Analyzing Literature

3 things I learned/thought were important:

  • It's not worth much on the AP Exam for simply identifying the tools the author uses to convey the meaning of the work as a whole. There is "no what without why." I guess before I was like "well maybe I can still pass if I know what they did at least?????" but I mean now I definitely see that that would not really work. The AP evaluators are looking to see your analysis, which has to go beyond just what, it has to link it to the text, so they can see your understanding. It's just important for me because I know I still have  hard time making that last little connection that would help my writing a lot.
  • I never realized how pace can affect a story. It was never something I really thought about, or perhaps nothing I could ever give a name to. And it can completely alter the way we interpret a situation, a character, and the story as a whole so it's just interesting that I had never encountered it in any of m other English classes (public school sigh), or even thought of it's impact. 
  • Okay again I blame the fact that my quality of education has been pretty inconsistent but I never learned the difference between a narrator and speaker???? Narrator and author yeah (even if a lot of us tend to equate the two), but never narrator and speaker.

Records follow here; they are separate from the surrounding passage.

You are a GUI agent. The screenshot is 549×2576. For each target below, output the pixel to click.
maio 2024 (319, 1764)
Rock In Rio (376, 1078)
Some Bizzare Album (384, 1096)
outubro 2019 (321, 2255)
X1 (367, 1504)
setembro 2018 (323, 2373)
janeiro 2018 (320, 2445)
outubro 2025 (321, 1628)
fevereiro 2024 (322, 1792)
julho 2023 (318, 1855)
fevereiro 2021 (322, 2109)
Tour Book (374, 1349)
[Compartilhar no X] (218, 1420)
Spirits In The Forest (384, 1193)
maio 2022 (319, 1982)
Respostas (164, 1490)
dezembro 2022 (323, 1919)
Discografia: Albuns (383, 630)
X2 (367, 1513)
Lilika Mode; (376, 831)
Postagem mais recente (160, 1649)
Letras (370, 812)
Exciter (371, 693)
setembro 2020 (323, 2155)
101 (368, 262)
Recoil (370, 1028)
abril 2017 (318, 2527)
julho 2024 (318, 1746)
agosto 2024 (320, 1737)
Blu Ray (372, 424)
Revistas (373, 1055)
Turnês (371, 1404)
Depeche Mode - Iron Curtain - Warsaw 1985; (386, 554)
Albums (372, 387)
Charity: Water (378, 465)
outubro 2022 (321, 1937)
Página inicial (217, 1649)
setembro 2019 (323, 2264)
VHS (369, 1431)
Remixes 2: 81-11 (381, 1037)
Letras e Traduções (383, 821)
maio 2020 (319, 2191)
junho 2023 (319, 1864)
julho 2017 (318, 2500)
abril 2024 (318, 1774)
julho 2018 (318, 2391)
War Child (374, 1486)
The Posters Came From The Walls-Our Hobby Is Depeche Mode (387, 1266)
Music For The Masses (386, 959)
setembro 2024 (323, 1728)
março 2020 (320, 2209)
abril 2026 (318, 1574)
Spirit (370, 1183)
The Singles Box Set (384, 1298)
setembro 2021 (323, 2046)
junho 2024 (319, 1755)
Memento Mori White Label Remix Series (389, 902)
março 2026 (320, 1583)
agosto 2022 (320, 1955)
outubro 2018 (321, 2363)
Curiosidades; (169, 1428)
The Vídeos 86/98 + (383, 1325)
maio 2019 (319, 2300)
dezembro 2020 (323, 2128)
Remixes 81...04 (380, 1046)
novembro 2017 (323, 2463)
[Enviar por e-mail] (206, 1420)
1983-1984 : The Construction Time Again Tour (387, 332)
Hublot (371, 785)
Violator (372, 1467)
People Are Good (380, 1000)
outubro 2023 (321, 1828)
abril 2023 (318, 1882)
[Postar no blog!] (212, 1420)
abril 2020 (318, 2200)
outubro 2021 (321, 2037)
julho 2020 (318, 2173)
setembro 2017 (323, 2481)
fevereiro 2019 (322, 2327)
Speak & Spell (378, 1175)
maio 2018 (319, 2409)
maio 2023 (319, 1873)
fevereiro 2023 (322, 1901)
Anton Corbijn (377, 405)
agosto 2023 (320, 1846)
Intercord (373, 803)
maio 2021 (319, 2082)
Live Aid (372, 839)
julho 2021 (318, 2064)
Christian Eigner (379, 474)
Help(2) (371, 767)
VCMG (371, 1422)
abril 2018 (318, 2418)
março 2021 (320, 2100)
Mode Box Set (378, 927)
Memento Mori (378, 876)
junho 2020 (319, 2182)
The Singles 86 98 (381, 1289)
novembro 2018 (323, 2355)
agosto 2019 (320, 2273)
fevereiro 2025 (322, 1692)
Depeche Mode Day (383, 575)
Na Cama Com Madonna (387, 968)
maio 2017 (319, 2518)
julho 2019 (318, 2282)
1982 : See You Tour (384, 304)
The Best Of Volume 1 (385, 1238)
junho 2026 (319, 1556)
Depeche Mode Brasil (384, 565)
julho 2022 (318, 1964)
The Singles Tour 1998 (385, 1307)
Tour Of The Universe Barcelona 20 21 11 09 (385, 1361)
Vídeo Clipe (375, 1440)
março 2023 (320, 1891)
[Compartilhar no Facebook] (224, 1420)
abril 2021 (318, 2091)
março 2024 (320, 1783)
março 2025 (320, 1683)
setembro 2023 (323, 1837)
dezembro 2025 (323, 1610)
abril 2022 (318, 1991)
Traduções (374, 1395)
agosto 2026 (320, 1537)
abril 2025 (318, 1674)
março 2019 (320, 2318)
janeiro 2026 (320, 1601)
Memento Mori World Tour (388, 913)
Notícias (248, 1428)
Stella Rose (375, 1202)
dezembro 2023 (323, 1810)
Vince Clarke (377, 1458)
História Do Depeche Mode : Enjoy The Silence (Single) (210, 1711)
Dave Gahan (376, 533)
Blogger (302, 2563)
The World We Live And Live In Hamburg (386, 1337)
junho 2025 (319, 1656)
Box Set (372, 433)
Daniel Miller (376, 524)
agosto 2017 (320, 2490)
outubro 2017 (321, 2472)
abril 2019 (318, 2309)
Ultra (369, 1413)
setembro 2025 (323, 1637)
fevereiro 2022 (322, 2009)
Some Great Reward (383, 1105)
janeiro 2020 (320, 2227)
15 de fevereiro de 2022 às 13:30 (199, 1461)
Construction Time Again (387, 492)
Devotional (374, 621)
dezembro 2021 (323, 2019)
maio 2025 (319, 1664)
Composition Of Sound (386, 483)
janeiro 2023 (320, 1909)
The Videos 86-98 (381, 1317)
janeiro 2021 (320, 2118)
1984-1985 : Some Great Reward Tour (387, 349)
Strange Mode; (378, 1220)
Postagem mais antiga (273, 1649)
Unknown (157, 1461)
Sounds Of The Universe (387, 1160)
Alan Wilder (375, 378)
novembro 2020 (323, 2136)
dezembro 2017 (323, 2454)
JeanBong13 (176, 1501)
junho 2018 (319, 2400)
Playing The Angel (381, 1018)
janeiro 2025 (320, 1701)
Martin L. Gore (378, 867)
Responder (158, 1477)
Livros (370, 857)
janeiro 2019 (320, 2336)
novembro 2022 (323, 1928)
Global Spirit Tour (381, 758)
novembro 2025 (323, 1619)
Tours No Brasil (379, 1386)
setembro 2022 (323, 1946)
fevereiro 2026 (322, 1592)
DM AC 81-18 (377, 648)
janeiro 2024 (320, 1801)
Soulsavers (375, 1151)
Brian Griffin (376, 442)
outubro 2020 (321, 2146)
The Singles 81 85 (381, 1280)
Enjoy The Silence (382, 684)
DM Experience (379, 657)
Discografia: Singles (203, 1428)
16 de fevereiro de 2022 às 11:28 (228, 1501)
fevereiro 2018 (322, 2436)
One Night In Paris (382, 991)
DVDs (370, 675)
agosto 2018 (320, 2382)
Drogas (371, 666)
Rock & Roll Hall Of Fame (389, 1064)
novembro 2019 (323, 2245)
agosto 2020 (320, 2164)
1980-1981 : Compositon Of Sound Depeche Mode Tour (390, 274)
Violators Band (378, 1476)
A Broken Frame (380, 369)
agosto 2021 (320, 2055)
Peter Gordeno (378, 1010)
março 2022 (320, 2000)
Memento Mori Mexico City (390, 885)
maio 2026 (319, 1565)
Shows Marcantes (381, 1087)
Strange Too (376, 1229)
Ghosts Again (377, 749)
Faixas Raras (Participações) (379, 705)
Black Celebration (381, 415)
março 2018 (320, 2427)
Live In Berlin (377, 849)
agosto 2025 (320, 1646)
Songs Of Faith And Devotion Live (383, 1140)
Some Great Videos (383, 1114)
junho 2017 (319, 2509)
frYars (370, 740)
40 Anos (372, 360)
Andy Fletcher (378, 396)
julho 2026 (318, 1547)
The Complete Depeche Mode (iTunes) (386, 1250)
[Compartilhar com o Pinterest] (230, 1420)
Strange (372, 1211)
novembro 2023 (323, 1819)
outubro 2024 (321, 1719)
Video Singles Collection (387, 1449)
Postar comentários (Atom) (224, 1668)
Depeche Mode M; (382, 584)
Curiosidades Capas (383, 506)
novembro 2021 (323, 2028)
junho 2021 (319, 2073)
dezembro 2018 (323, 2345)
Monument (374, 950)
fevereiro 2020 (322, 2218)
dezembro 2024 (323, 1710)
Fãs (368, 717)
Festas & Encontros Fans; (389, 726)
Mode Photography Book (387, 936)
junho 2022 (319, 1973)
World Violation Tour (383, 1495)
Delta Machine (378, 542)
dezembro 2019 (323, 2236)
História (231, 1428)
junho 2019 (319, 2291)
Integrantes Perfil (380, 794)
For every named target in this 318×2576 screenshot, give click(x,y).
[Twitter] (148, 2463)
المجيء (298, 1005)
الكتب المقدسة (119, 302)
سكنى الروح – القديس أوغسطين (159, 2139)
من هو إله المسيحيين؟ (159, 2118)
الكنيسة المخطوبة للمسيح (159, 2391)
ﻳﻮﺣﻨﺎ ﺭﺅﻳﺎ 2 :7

Whenever I've heard someone use both terms (including past teachers) it was in a way that equated them, implied they were the same thing, so I never knew they were different and did different things for the meaning of the text.
2 questions I still have/skills I need to learn

  • Oh my god I have so much to learn for poetry Bavaro it is insane. I think I've talked about poetry in an English class probably, at a maximum, seven times. And not what makes up a poem and all the intricacies or even the necessary basics. We just talked about what we thought it meant, but not really anything else. I haven't learned about the formal aspects of poetry since probably third grade, when I learned about a stanza, and an aabb or abab rhyme scheme. And the whole sound pattern section on poetry makes no sense wowie.
  • Uh picking up on symbols honestly. The packet said not to go hunting for symbols, and I don't usually do that anyway, but whenever we had to talk about symbolism in Feldman's class or your class I just????? I think the problem I normally have, which I noticed a lot last year, is that I guess that I recognize something is appearing a lot and is important, but I'm never like "oh that's a symbol." And so when people would volunteer with a super important symbol they noticed and it's meaning I would just be like "oh wait I thought that was obvious though what???" SOOOO I think part of the problem is that I make symbolism much harder for myself than it should be. The packet said it too, the author isn't trying to hide these things from you. So yeah symbols man. It's just a mixture of me not being able to ever make that connection/give it a name, and over complicating things all the time always.

1 skill you feel you know so well ypu could teach others

  • I feel really confident in analyzing point  of view,  and distinguishing the different types. Plus a lot of my recent analyses have been surrounding how point of view contributes to the meaning of the text and I just like it. Yeah.